Se si crede alla voluminosa letteratura sul management, l’efficienza dipende dal controllo dell’attività cerebrale. Il filosofo Byung-Chul Han avverte che la società dell’over-performance ci minaccia di esaurimento e ci consiglia di adottare l’antidoto del “non fare”. Scrive Le Monde.
CERVELLO PIGRO…
Oggi i dipendenti sono responsabili del funzionamento del loro cervello. Almeno, questa è la sensazione che emerge dalla pletora di letteratura manageriale dedicata all’ottimizzazione dei neuroni. In Accompagner le changement avec les neurosciences (ovvero, Sostenere il cambiamento con le neuroscienze) Anne-Laure Nouvion sottolinea che “la ricerca sul cervello si è notevolmente ampliata negli ultimi dieci anni (…). La comprensione del cervello umano e delle sue interazioni con il mondo circostante è una chiave essenziale per migliorare l’efficacia manageriale”.

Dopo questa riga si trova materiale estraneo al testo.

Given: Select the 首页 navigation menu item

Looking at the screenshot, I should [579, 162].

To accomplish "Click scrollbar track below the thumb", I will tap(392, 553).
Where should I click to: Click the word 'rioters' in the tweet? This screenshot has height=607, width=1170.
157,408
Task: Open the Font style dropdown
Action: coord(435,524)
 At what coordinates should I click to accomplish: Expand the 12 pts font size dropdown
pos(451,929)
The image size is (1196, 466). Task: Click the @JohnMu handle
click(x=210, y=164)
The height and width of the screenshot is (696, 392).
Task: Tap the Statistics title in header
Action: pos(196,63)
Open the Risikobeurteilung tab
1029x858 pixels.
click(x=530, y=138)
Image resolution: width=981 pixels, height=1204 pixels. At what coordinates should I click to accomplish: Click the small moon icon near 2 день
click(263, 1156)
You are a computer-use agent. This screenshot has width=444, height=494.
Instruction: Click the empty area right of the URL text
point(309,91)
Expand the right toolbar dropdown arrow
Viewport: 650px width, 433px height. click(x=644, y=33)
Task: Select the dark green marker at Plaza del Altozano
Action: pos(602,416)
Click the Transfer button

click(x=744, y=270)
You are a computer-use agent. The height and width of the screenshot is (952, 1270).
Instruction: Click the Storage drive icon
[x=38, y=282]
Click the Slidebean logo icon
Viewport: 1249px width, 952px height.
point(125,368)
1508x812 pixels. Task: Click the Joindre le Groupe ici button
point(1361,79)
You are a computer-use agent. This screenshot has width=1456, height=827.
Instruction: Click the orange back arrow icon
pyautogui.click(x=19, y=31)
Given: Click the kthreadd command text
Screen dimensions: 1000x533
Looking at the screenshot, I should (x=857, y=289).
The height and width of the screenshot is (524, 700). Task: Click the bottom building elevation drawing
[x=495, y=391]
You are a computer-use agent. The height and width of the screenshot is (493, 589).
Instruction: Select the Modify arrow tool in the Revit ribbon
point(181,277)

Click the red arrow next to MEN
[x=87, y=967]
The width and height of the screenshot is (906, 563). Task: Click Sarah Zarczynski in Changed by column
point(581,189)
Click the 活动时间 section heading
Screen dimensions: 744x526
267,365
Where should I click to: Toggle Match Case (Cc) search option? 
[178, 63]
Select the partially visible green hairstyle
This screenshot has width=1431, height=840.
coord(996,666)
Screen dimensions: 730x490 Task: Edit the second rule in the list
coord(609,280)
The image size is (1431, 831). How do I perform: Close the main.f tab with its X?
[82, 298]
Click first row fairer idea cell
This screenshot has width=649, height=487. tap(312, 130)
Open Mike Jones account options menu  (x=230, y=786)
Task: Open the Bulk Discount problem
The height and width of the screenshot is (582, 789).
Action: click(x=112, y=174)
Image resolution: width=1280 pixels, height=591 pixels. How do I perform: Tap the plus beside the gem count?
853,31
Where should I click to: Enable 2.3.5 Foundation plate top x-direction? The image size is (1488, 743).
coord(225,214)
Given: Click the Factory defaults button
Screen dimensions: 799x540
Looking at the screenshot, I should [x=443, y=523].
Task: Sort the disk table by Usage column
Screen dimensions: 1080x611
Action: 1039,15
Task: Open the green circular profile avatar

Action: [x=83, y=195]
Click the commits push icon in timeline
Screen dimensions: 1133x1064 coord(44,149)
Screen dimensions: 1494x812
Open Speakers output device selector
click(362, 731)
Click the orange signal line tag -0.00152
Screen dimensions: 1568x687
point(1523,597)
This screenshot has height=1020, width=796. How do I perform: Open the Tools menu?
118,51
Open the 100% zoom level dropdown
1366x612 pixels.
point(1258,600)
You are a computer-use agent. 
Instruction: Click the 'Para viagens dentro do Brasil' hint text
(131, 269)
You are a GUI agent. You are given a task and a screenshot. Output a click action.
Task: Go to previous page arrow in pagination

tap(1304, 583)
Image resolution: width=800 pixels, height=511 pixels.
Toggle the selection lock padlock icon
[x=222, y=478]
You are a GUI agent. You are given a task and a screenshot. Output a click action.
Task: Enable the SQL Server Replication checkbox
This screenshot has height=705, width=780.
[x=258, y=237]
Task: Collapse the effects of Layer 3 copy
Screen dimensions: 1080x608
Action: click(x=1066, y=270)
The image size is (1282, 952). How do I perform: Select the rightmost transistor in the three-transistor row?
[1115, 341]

Il problema? Si dice che il cervello sia un terribile fannullone che limita al massimo ogni sforzo cognitivo, frenando l’idea di cambiare qualcosa nella sua routine. Secondo l’esperto, ammorbidire la resistenza al cambiamento è quindi una sfida importante per le aziende che devono affrontare processi di trasformazione organizzativa. Per farlo, però, è necessario comprendere le esigenze specifiche di questo corpo complesso e flessibile, per il quale ogni sfida alla stabilità acquisita si accompagna al rischio di perdere l’orientamento.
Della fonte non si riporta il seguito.